Ingredients :
- 4 tsp olive oil
- 1/2 cup chopped carrots
- 1/2 cup chopped onion
- 2 tsp dried basil leaves
- 1 can (28 oz) whole San Marzano tomatoes
- 3 cups low sodium vegetable broth
- 3/4 tsp sea salt
- 1 1/2 cups unsweetened almond milk
- 8 tsp shredded parmesan cheese
- 8 tbsp sliced fresh basil leaves
Method :
- Heat oil in medium saucepan over medium high heat
- Add carrots, onions, and dried basil; cook, stirring frequently, for 4 to 5 minutes, or until onions are translucent.
- Add tomatoes, broth, and salt; cook, stirring frequently, for 2 to 3 minutes, or until it reaches a gentle boil. Reduce heat to low. Gently boil for 15 minutes.
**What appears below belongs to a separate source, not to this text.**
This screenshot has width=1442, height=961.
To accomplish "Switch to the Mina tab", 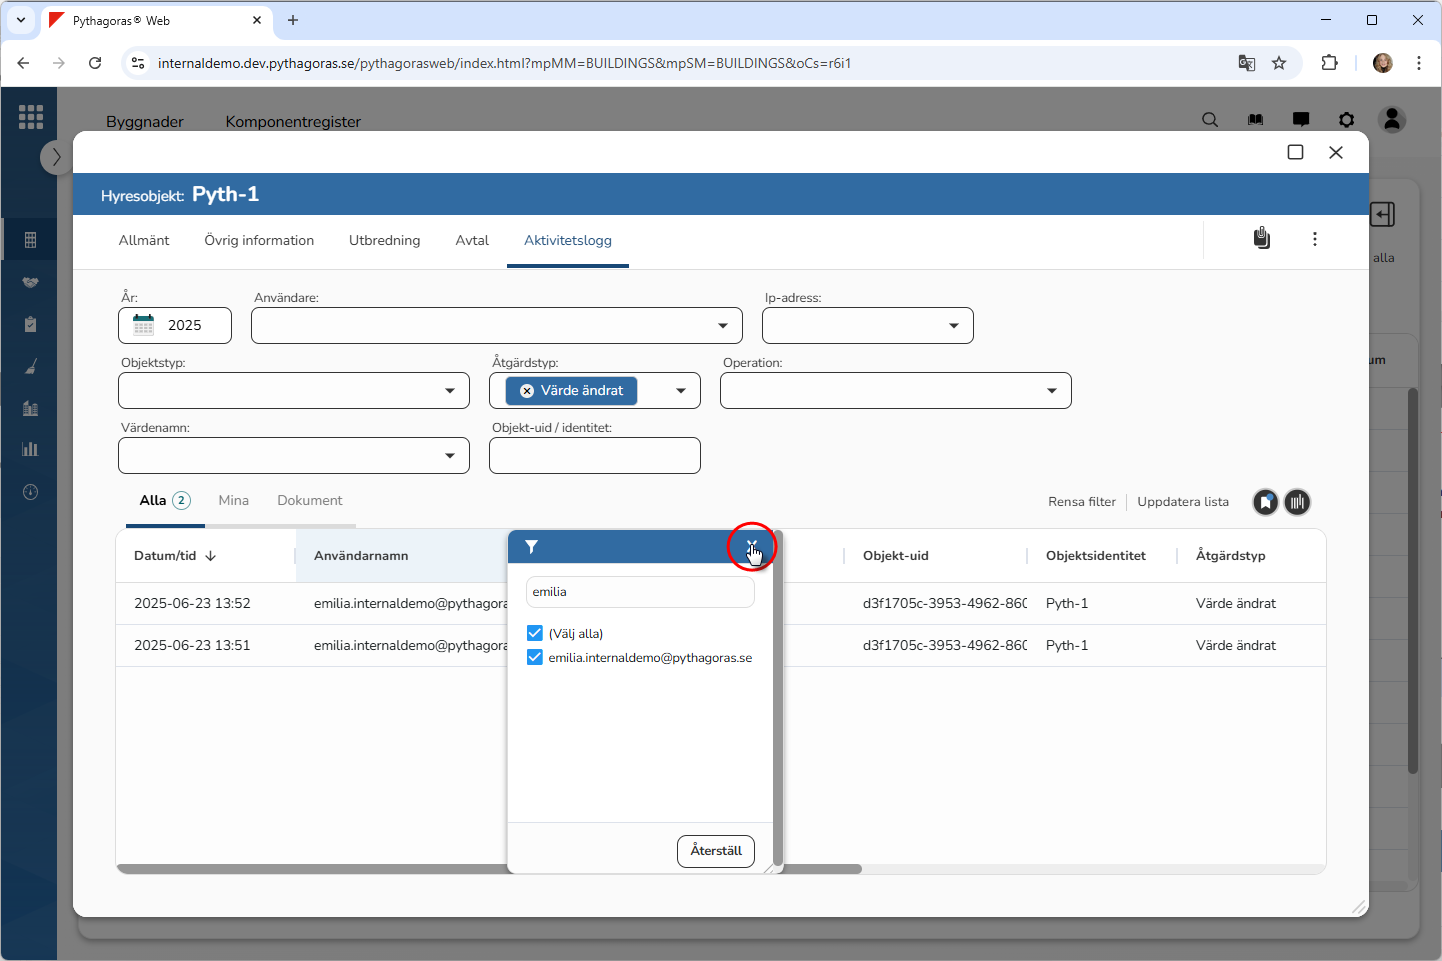I will [233, 500].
- Place soup in blender, in two or more batches, if necessary; cover with lid and kitchen towel. Blend until smooth.
- Return soup to saucepan. Add almond milk; cook over medium low heat, during frequently, for 1 to 2 minutes, or until heated through. Do not let soup come to a boil.
- Evenly divide soup into eight serving bowls. To each serving with 1 tsp cheese and 1 tbsp fresh basil.